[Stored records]

###

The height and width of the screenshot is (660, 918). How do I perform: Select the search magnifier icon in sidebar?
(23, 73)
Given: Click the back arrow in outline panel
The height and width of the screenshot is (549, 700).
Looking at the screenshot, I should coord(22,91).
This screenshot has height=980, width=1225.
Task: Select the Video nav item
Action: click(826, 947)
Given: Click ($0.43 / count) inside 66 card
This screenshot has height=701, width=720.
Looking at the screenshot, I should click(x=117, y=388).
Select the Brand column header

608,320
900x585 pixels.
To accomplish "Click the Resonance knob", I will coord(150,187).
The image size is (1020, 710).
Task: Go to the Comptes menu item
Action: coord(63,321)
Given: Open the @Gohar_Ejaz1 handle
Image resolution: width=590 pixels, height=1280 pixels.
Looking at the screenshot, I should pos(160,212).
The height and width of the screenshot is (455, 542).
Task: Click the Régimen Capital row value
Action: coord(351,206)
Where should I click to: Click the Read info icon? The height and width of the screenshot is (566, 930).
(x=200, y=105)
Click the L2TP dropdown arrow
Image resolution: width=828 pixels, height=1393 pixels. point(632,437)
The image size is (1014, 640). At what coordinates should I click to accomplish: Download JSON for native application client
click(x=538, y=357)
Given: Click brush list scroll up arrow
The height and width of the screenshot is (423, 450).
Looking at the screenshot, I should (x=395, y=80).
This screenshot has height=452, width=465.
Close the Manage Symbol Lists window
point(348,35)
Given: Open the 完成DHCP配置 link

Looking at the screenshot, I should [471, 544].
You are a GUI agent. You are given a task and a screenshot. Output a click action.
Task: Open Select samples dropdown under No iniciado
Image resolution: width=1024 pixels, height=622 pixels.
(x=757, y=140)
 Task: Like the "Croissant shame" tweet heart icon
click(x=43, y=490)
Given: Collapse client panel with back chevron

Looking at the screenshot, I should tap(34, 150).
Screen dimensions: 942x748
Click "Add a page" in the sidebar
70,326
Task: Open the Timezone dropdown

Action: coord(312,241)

###

Activity.
Transcribe the data above in full, exactly as it appears.

Expected answer.
The height and width of the screenshot is (660, 918). How do I perform: Select the search magnifier icon in sidebar?
(23, 73)
Given: Click the back arrow in outline panel
The height and width of the screenshot is (549, 700).
Looking at the screenshot, I should coord(22,91).
This screenshot has height=980, width=1225.
Task: Select the Video nav item
Action: click(826, 947)
Given: Click ($0.43 / count) inside 66 card
This screenshot has height=701, width=720.
Looking at the screenshot, I should click(x=117, y=388).
Select the Brand column header

608,320
900x585 pixels.
To accomplish "Click the Resonance knob", I will coord(150,187).
The image size is (1020, 710).
Task: Go to the Comptes menu item
Action: coord(63,321)
Given: Open the @Gohar_Ejaz1 handle
Image resolution: width=590 pixels, height=1280 pixels.
Looking at the screenshot, I should pos(160,212).
The height and width of the screenshot is (455, 542).
Task: Click the Régimen Capital row value
Action: coord(351,206)
Where should I click to: Click the Read info icon? The height and width of the screenshot is (566, 930).
(x=200, y=105)
Click the L2TP dropdown arrow
Image resolution: width=828 pixels, height=1393 pixels. point(632,437)
The image size is (1014, 640). At what coordinates should I click to accomplish: Download JSON for native application client
click(x=538, y=357)
Given: Click brush list scroll up arrow
The height and width of the screenshot is (423, 450).
Looking at the screenshot, I should (x=395, y=80).
This screenshot has height=452, width=465.
Close the Manage Symbol Lists window
point(348,35)
Given: Open the 完成DHCP配置 link

Looking at the screenshot, I should [471, 544].
You are a GUI agent. You are given a task and a screenshot. Output a click action.
Task: Open Select samples dropdown under No iniciado
Image resolution: width=1024 pixels, height=622 pixels.
(x=757, y=140)
 Task: Like the "Croissant shame" tweet heart icon
click(x=43, y=490)
Given: Collapse client panel with back chevron

Looking at the screenshot, I should tap(34, 150).
Screen dimensions: 942x748
Click "Add a page" in the sidebar
70,326
Task: Open the Timezone dropdown

Action: coord(312,241)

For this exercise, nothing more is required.